Context and Problem Statement🔗
Since docspell may store important documents, it should be possible to encrypt them on the server. It should be (almost) transparent to the user, for example, a user must be able to login and download a file in clear form. That is, the server must also decrypt them.
Then all users of a collective should have access to the files. This requires to share the key among users of a collective.
But, even when files are encrypted, the associated meta data is not! So especially access to the database would allow to see tags, associated persons and correspondents of documents.
So in short, encryption means:
- file contents (the blobs and extracted text) is encrypted
- metadata is not
- secret keys are stored at the server (protected by a passphrase), such that files can be downloaded in clear form
- major driver is to provide most possible privacy for users
- even at the expense of less features; currently I think that the associated meta data is enough for finding documents (i.e. full text search is not needed)
It is clear, that only blobs (file contents) can be encrypted, but not the associated metadata. And the extracted text must be encrypted, too, obviously.
Public Key Encryption (PKE)🔗
With PKE that the server can automatically encrypt files using publicly available key data. It wouldn't require a user to provide a passphrase for encryption, only for decryption.
This would allows for first processing files (extracting text, doing text analyisis) and encrypting them (and the text) afterwards.
The public and secret keys are stored at the database. The secret key must be protected. This can be done by encrypting the passphrase to the secret key using each users login password. If a user logs in, he or she must provide the correct password. Using this password, the private key can be unlocked. This requires to store the private key passphrase encrypted with every users password in the database. So the whole security then depends on users password quality.

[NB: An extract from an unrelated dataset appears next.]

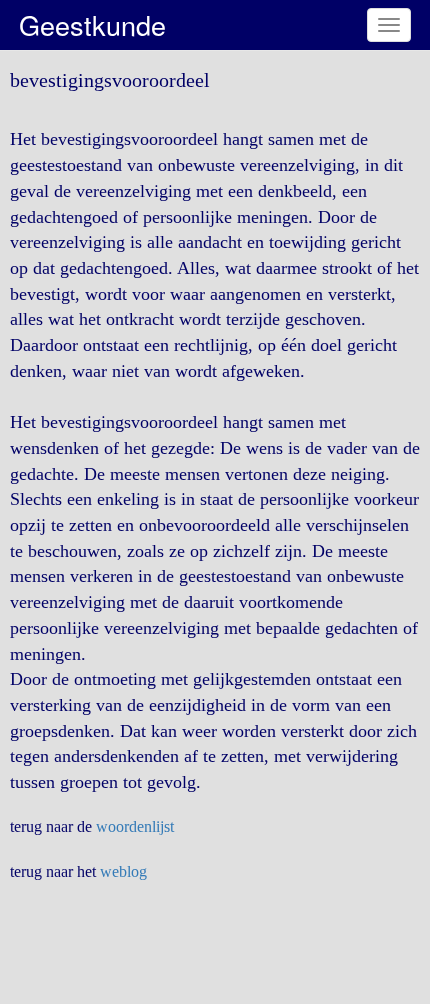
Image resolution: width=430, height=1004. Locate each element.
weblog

There are plenty of other difficulties with this approach (how about password change, new secret keys, adding users etc).
Using this kind of encryption would protect the data against offline attacks and also for accidental leakage (for example, if a bug in the software would access a file of another user).
If only blobs are encrypted, against which type of attack would it provide protection?
The users must still trust the server. First, in order to provide the wanted features (document processing), the server must see the file contents. Then, it will receive and serve files in clear form, so it has access to them anyways.
With that in mind, the "only" feature is to protect against "stolen database" attacks. If the database is somehow leaked, the attackers would only see the metadata, but not real documents. It also protects against leakage, maybe caused by a pogramming error.
But the downside is, that it increases complexity a lot. And since this is a personal tool for personal use, is it worth the effort?
No encryption, because of its complexity.
For now, this tool is only meant for "self deployment" and personal use. If this changes or there is enough time, this decision should be reconsidered.